De acuerdo con el último informe de seguimiento del vigente Plan Hidrológico (2016-2021) que se hizo en 2017, el 59 % de las 645 masas de agua tipo río se encuentra en buen estado; de las 47 masas de agua muy modificadas tipo embalse, el 64% están en buen potencial ecológico; y de las 64 masas de agua subterránea existentes el 75% está en buen estado.
La nueva presidenta de la CHD ha señalado que, en la cuenca del Duero, “las masas de agua superficial tienen importantes afecciones de carácter hidromorfológico y fisicoquímico. Son presiones que interceptan los ríos con encauzamientos, barreras transversales, o relacionadas con el uso del agua, de su extracción excesiva, o bien por una depuración de aguas residuales insuficiente”.
Respecto a su estado químico, es decir el grado de contaminación por sustancias tóxicas, metales pesados o sustancias prioritarias, menos del 3% de las masas de agua superficial tienen problemas con este tipo de contaminación.
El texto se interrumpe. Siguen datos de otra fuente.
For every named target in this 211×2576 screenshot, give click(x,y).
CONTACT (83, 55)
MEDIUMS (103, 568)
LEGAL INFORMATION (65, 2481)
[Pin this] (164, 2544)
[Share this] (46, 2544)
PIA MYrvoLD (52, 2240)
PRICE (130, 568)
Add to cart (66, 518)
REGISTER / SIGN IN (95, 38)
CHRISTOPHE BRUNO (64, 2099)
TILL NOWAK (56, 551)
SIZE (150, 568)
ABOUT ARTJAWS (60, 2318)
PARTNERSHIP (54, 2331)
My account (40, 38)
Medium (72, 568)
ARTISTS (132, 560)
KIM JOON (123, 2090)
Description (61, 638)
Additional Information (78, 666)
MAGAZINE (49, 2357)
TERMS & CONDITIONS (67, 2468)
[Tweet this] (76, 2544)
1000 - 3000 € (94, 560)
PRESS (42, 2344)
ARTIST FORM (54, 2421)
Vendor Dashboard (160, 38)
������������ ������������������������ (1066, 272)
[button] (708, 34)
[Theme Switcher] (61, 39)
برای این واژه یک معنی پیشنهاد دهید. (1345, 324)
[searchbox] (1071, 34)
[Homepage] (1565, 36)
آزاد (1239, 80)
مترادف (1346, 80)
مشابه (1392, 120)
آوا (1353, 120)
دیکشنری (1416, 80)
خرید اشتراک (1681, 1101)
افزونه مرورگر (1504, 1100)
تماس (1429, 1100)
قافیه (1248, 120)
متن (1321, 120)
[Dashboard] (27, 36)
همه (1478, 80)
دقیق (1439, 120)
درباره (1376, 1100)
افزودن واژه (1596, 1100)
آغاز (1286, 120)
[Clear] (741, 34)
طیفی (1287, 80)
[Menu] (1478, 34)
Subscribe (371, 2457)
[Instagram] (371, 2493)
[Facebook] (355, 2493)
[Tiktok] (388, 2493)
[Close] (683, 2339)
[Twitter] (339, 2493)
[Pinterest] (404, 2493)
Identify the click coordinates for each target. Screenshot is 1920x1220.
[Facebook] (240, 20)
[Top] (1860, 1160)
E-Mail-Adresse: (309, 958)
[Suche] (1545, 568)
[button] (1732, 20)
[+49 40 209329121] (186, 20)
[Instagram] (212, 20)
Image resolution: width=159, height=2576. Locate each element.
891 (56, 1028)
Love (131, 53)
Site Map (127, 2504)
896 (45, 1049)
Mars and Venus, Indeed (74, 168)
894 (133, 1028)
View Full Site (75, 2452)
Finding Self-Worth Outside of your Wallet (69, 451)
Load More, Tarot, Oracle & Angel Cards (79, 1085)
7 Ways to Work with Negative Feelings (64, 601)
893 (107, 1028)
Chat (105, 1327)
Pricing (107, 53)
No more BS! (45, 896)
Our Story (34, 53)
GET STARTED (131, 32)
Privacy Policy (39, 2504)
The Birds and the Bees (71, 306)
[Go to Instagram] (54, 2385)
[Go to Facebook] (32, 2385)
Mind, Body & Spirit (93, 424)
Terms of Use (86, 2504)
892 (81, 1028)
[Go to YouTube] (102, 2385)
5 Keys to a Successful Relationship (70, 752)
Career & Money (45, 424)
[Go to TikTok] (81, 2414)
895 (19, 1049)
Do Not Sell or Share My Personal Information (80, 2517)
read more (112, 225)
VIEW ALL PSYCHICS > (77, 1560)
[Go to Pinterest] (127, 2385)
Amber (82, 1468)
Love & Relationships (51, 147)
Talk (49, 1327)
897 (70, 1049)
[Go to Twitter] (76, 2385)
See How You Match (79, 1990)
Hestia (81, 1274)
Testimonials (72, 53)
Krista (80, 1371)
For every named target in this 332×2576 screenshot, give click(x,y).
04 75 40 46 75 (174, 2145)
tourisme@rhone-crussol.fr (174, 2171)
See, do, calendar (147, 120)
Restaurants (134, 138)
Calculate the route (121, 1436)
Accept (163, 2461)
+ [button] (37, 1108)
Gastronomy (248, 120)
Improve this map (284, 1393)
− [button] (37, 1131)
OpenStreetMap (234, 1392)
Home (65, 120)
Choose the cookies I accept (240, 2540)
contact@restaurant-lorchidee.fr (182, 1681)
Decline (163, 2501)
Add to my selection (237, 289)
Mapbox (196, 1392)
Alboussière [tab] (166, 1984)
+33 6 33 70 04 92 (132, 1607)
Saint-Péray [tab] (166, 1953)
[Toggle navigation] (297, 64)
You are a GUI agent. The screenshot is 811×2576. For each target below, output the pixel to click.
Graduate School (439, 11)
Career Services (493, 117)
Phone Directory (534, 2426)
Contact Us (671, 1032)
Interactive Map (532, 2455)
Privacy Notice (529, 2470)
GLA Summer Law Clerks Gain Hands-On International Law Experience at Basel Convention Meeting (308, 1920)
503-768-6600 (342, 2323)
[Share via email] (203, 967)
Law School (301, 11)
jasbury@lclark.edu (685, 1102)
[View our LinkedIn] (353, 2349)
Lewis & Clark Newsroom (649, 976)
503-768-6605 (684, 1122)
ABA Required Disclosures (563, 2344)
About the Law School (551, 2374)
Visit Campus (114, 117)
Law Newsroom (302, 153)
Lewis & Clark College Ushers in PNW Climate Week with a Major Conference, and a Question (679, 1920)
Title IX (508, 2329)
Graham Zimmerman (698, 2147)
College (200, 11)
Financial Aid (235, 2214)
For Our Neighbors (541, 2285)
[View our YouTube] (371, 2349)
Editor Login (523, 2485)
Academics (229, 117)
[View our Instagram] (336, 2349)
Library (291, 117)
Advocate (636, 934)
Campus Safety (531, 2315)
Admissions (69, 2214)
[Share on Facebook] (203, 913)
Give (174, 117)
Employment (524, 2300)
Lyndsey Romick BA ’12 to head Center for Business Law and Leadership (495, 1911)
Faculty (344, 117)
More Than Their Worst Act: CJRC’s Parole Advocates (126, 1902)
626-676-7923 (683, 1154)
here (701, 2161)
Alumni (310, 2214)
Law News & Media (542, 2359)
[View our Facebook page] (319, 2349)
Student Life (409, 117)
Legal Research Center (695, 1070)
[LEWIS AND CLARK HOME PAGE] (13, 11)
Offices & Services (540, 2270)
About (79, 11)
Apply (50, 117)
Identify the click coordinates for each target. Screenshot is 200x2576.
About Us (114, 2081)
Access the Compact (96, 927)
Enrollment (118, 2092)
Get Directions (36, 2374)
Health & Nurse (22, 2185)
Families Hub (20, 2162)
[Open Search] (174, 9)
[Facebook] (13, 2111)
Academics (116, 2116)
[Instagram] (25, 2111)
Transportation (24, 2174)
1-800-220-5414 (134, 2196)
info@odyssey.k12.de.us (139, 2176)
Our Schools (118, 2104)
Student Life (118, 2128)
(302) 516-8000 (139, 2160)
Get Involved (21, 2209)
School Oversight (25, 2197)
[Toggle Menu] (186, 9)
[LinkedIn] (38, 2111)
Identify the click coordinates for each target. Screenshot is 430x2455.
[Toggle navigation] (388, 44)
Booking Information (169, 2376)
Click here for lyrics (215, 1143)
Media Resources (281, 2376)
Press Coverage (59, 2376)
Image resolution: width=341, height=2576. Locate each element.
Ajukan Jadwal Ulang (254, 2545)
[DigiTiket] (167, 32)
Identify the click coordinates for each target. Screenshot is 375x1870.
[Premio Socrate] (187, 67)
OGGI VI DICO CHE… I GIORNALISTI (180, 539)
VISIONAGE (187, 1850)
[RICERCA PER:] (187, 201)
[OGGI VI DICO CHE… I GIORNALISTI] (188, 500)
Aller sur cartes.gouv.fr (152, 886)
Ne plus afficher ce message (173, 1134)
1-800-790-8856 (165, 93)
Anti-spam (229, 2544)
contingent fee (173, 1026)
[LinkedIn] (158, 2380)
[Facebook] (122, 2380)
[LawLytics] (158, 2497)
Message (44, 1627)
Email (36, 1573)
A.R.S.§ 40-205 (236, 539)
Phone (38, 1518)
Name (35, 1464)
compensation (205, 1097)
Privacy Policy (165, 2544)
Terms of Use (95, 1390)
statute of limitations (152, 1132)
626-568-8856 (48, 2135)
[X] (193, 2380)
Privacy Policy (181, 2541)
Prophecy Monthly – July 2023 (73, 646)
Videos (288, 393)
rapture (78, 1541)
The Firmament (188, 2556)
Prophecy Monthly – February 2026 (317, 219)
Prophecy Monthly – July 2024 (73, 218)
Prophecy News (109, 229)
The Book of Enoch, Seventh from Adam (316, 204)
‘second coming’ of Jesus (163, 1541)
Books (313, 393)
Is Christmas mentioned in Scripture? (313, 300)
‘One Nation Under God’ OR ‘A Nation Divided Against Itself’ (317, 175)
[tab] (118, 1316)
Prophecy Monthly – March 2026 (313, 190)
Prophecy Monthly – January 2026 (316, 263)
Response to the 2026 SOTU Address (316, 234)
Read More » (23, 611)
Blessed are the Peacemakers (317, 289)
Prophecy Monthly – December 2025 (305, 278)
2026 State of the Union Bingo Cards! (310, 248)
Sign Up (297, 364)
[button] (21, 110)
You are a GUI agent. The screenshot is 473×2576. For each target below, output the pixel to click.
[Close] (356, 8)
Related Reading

Por lo que respecta a las masas de aguas subterráneas el 9% se encuentran sobreexplotadas, es decir que las extracciones son superiores a los recursos renovables y que por tanto su gestión no es sostenible, y el 19%, están en mal estado químico debido a las concentraciones excesivas de nitrato y amonio procedentes de actividades agropecuarias.
Cristina Danés ha mencionado igualmente que “en el informe sobre el Plan Hidrológico se recoge que se ha ejecutado cerca del 30% de la inversión prevista para realizar el programa de medidas establecido. Queda por tanto camino que recorrer”. Es relevante, según Danés,”el retraso en las medidas de saneamiento y depuración”.
También se ha comprometido a “impulsar, en coordinación con el resto de administraciones implicadas, actuaciones en nuevas regulaciones, que junto con el apoyo a la modernización de regadíos, permitirán mejorar la garantía de suministro y conseguir un uso ambientalmente sostenible del agua, para lo cual el control de los caudales es imprescindible como lo es la implantación de buenas prácticas agrarias para acometer el problema de la contaminación difusa”.